This might be a long post and I apologize in advance. It requires some background on how we implemented alerts and discovered an odd behavior with Orion resetting the alert during database maintenance and immediately re-triggering.
Our Volume alerts are fairly standard. Alert if volume percent used is greater than threshold.
We decided to use 'Orion General Thresholds' to set our standard.
URL: /Orion/NetPerfMon/Admin/NetPerfMonSettings.aspx
This gives us the ability to set a standard that all volumes get, and allows us to 'override' the threshold on a volume by volume basis.
This all worked out fairly easily.
The first problem I ran into is the alert builder WebUI. When setting alert context ("I want to alert on:") to 'volume'. The 'Orion General Threshold' is not exposed. It is only exposed under ‘volume capacity forecasting’.
I can link between ‘volume capacity forecasting’ to 'volume', but not the other way. While SQWL has linkages between 'Volume' and ‘volume capacity forecasting’ the alert builder WebUI cannot see in both directions.
This was fairly easy to work around. I set the alert context to ‘volume capacity forecasting’ and linked to 'Volume' to get percent used.
Alert build WebUI with alert set to ‘volume capacity forecasting’, exposing ‘Orion General Thresholds’

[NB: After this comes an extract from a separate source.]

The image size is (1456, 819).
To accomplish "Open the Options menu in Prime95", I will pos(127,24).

‘Volume Capacity forecasting’ linkage to ‘volume’
Alert build WebUI with alert set to ‘volume’ not exposing ‘Orion General Thresholds’

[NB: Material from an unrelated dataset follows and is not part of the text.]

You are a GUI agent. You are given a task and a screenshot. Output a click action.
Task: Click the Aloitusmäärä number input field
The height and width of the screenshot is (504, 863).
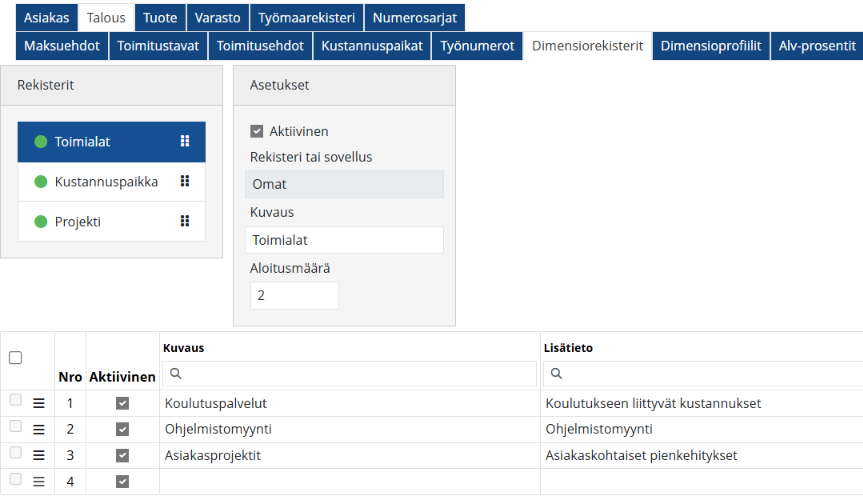tap(294, 296)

‘Volume’ has no linkage to ‘volume capacity forecasting’
The second issue. I discovered that alerts created under ‘volume capacity forecasting’ were resetting every night at the same time (then opening new alerts 1 minute later). After a lot of research and trail/error, I tracked this down to database maintenance. Database maintenance happens at 2:15am by default. I moved this forward an hour and the alert resets moved to match. Moved database maintenance back to default, alert resets again follow to match. These alert resets are only happening erroneously during database maintenance. I have confirmed by going to impacted volumes to confirm they are over threshold and not bouncing above/under, or cron/batch cycle clearing things. Disk usage remained consistently over threshold during these times between and after reset.
After a lengthy support case we set a custom reset condition on the alerts. Original using default "Reset this alert when trigger condition is no longer true (Recommended)".
The new reset condition is a copy of the trigger condition and reversing the operator.
Trigger
Reset
This seems to get around the issue, but seems like a bug. Does anyone else use a similar alert with 'Orion General Thresholds'? Anyone else seen any odd behavior with reset conditions?